United States Assistant Secretary of the Treasury
- In office 1906–1908
- President: Theodore Roosevelt
- Preceded by: Horace A. Taylor
- Succeeded by: Louis A. Coolidge

Personal details
- Born: March 9, 1875 South Charleston, Ohio
- Died: May 7, 1955 (aged 80)
- Political party: Republican
- Spouse: Margaret Johnson
- Children: 3

= John H. Edwards (banker) =

American banker

John H. Edwards (March 9, 1875 – May 7, 1955) was an American banker who served as the United States Assistant Secretary of the Treasury under President Theodore Roosevelt

==Early life==
Edwards was born on March 9, 1875, in South Charleston, Ohio.

==Career==
Edwards began his career in the U.S. Census Bureau in Washington, D.C., in 1891 to 1892. In 1893, he returned to Ohio to join the Bank of South Charleston. In 1896, he was chosen as the Assistant Secretary of the Ohio Bankers' Association. In 1897 he returned to Washington to become the secretary to Ohio Congressman Walter L. Weaver before becoming the confidential secretary of Postmaster General Henry Clay Payne.
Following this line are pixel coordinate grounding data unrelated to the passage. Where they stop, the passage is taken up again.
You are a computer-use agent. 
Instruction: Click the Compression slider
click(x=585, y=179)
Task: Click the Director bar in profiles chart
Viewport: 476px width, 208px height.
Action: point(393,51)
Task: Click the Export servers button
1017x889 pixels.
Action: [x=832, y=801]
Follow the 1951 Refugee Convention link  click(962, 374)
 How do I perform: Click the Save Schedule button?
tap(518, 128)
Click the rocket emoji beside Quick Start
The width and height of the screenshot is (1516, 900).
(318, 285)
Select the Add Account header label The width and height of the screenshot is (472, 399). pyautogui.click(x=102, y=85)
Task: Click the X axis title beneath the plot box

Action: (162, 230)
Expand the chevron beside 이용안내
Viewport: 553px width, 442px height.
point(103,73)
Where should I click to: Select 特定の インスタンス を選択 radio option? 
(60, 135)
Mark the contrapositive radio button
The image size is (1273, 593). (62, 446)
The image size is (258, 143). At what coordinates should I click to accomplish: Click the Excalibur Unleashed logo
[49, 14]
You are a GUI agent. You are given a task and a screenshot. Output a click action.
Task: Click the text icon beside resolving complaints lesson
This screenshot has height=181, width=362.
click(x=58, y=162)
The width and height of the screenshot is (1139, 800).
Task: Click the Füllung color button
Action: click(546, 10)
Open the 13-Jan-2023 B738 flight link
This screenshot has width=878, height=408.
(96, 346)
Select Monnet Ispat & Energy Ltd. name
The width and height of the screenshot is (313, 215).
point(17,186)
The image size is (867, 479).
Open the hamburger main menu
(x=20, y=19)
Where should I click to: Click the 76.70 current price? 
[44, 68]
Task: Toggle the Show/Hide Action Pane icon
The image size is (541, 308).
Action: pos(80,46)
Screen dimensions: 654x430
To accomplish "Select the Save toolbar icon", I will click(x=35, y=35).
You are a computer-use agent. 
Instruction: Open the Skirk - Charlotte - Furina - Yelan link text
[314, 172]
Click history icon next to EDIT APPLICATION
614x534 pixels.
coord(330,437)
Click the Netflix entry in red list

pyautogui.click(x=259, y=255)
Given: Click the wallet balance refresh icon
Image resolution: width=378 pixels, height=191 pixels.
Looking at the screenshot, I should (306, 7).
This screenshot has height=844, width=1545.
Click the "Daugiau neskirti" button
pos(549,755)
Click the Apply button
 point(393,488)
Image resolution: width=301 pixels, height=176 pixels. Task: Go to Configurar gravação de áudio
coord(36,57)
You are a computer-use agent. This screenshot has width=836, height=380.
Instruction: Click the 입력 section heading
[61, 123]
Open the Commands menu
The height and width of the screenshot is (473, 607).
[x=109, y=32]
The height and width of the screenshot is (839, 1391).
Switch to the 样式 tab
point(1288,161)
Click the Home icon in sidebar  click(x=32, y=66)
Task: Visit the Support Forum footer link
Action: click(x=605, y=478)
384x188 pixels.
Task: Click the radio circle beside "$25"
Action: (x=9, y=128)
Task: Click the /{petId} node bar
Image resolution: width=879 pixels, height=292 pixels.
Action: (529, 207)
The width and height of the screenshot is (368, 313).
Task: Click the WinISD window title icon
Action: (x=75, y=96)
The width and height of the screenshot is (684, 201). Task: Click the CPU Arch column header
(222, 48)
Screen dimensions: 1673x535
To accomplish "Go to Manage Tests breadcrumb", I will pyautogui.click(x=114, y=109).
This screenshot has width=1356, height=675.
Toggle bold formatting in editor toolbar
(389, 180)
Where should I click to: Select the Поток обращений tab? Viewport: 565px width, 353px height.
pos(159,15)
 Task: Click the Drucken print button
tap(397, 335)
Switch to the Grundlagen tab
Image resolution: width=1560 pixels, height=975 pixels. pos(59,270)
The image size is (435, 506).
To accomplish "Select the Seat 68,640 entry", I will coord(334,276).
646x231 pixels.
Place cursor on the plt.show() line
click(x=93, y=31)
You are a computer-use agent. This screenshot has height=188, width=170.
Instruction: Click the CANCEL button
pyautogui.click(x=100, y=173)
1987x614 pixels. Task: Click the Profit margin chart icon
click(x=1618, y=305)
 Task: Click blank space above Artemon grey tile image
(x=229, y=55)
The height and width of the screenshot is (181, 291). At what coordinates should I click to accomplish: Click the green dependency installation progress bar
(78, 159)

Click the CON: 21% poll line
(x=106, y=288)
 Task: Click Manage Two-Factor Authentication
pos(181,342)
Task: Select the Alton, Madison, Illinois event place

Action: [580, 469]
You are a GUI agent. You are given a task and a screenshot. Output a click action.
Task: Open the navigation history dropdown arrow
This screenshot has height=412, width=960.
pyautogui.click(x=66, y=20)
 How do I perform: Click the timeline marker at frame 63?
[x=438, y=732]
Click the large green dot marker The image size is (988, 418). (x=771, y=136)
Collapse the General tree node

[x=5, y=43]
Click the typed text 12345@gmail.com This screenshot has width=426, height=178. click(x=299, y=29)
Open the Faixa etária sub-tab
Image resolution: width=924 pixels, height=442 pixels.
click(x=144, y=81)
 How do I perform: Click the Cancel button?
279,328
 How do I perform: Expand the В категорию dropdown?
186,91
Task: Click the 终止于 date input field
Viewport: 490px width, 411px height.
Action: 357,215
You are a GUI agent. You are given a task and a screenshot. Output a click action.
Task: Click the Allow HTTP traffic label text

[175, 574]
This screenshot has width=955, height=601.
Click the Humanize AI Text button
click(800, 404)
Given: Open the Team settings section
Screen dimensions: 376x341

In 1902, he joined the U.S. Treasury Department as private secretary to Treasury Secretary Leslie M. Shaw. In 1906, President Roosevelt appointed the then thirty year-old Edwards Assistant Secretary of the Treasury under George B. Cortelyou, who gave him charge of all of the financial bureaus of the Treasury Department. In 1908, Edwards resigned from Treasury and Louis A. Coolidge, former secretary to Henry Cabot Lodge, was appointed by President Roosevelt as his replacement.

After leaving the Treasury Department, he became the receiver for the New Amsterdam National Bank in New York City. While receiver, he sold bonds and stock of the New York & Cuba Mail Steamship Co., Ft. Wayne & Wabash Valley Traction Co. among others. By October 1908, he was authorizing a divided to shareholders.

==Personal life==
In 1898, he married Margaret Johnson, daughter of Albanus T. Johnson and Margaret ( Stephenson) Johnson of Washington, D.C. Together they were the parents of three children: John H. Edwards Jr., Mary F. Edwards, and Barbara Edwards.

While receiver, he lived at the Hotel Gotham in New York (today known as The Peninsula) and was a member of the Republican Club of New York and of the Army and Navy Club in Washington.

Edwards died on May 7, 1955, and was buried at Fort Lincoln Cemetery in Brentwood, Maryland.

===1914 arrest===
In August 1914, Edwards was arrested on Park Avenue in New York City by Central Office detectives on an indictment found in Washington, charging desertion and non-support of his wife and three children. Edwards was turned over to U.S. Marshall Henkel and was arraigned before Commissioner Clarence S. Houghton before consenting to return to Washington.